Saved entries
+--

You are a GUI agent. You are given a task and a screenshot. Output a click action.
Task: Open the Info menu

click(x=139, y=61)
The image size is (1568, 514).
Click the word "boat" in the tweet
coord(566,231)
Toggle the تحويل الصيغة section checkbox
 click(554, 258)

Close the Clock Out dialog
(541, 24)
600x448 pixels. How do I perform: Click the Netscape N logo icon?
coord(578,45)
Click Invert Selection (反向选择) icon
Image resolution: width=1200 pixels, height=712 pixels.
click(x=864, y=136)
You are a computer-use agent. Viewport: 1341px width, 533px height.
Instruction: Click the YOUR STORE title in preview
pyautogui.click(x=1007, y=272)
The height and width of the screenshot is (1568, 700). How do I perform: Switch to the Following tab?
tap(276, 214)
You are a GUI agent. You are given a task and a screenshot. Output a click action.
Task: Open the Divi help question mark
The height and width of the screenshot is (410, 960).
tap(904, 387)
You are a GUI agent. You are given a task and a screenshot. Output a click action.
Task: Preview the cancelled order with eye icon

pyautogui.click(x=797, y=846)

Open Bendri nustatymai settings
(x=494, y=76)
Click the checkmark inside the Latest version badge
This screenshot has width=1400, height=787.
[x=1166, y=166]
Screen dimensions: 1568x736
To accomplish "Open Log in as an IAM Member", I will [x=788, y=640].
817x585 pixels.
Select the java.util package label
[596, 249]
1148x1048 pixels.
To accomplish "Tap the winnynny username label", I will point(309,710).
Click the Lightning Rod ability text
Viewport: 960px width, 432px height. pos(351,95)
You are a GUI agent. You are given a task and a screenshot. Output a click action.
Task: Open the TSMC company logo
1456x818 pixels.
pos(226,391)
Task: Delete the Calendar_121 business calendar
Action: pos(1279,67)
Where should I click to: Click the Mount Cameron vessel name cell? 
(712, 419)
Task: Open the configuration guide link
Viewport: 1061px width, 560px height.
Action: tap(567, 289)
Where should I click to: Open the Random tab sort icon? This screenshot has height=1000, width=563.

+--

> **What the task requires**
Copy out the records once more, with nothing altered.

> **Answer section**
You are a GUI agent. You are given a task and a screenshot. Output a click action.
Task: Open the Info menu

click(x=139, y=61)
The image size is (1568, 514).
Click the word "boat" in the tweet
coord(566,231)
Toggle the تحويل الصيغة section checkbox
 click(554, 258)

Close the Clock Out dialog
(541, 24)
600x448 pixels. How do I perform: Click the Netscape N logo icon?
coord(578,45)
Click Invert Selection (反向选择) icon
Image resolution: width=1200 pixels, height=712 pixels.
click(x=864, y=136)
You are a computer-use agent. Viewport: 1341px width, 533px height.
Instruction: Click the YOUR STORE title in preview
pyautogui.click(x=1007, y=272)
The height and width of the screenshot is (1568, 700). How do I perform: Switch to the Following tab?
tap(276, 214)
You are a GUI agent. You are given a task and a screenshot. Output a click action.
Task: Open the Divi help question mark
The height and width of the screenshot is (410, 960).
tap(904, 387)
You are a GUI agent. You are given a task and a screenshot. Output a click action.
Task: Preview the cancelled order with eye icon

pyautogui.click(x=797, y=846)

Open Bendri nustatymai settings
(x=494, y=76)
Click the checkmark inside the Latest version badge
This screenshot has width=1400, height=787.
[x=1166, y=166]
Screen dimensions: 1568x736
To accomplish "Open Log in as an IAM Member", I will [x=788, y=640].
817x585 pixels.
Select the java.util package label
[596, 249]
1148x1048 pixels.
To accomplish "Tap the winnynny username label", I will point(309,710).
Click the Lightning Rod ability text
Viewport: 960px width, 432px height. pos(351,95)
You are a GUI agent. You are given a task and a screenshot. Output a click action.
Task: Open the TSMC company logo
1456x818 pixels.
pos(226,391)
Task: Delete the Calendar_121 business calendar
Action: pos(1279,67)
Where should I click to: Click the Mount Cameron vessel name cell? 
(712, 419)
Task: Open the configuration guide link
Viewport: 1061px width, 560px height.
Action: tap(567, 289)
Where should I click to: Open the Random tab sort icon? This screenshot has height=1000, width=563.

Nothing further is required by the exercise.